07/11/2012
Claude Chambard, Cet être devant soi
J'ignore l'année, j'ignore la saison, je ne sais quand la promesse n'a plus été tenue. Je criais dans le noir, tête bêche dans le lit, étouffé par l'édredon silourd, j'ouvrais les bras en vain. Je n'acceptais pas de vivre dans la terreur. J'ai perdu. C'est ainsi que je suis mort. C'est ainsi que j'ai ramassé mes vêtements & que je suis passé du côté des mortels. C'est ainsi que tu as fait mon portrait pour que je puisse avoir un visage & que je guérisse, que je guérisse d'Elle.

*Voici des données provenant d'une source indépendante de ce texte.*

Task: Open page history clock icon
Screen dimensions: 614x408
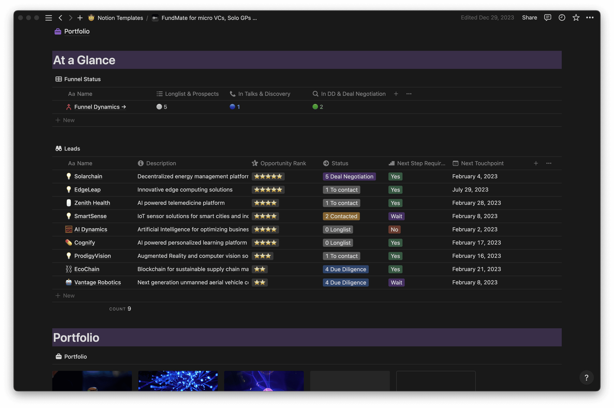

Tu as dessiné mon visage quotidien, tu l'as apprivoisé, rendu possible, visible. C'est un visage qui me fait bon usage. Il se défraîchit un peu, mais c'est la suite des jours & des nuits tout simplement. Je sais maintenant qu'il n'y a pas de Paradis, que l'on peut vivre sans, que l'on peut aimer sans s'alarmer. Nous n'en savons rien — pourtant. Quand tu oublies je me souviens. Quand j'oublie tu te souviens. Hui, nous faisons ce qui est possible. C'est peu. C'est suffisant pour tenir l'un & l'autre au fil de mots communs.
*
Sur le motif
en haut de la colline
peinture à la plume
légèreté acérée
mordre le papier
entrer dans la matière
creuser le sillon
— nuées d'oiseaux blancs —
la ville qui dort toi
colombe verte
dans la chambre secrète
la moiteur des draps
autour du corps qui souffre
le gant de toilette sur le front
tu t'éveilleras légère
guérie des fracas de la nuit
en haut de la colline
sur le motif
Claude Chambard, Cet être devant soi, encres de Anne-Flore Labrunie, Æncrages, 2012, np.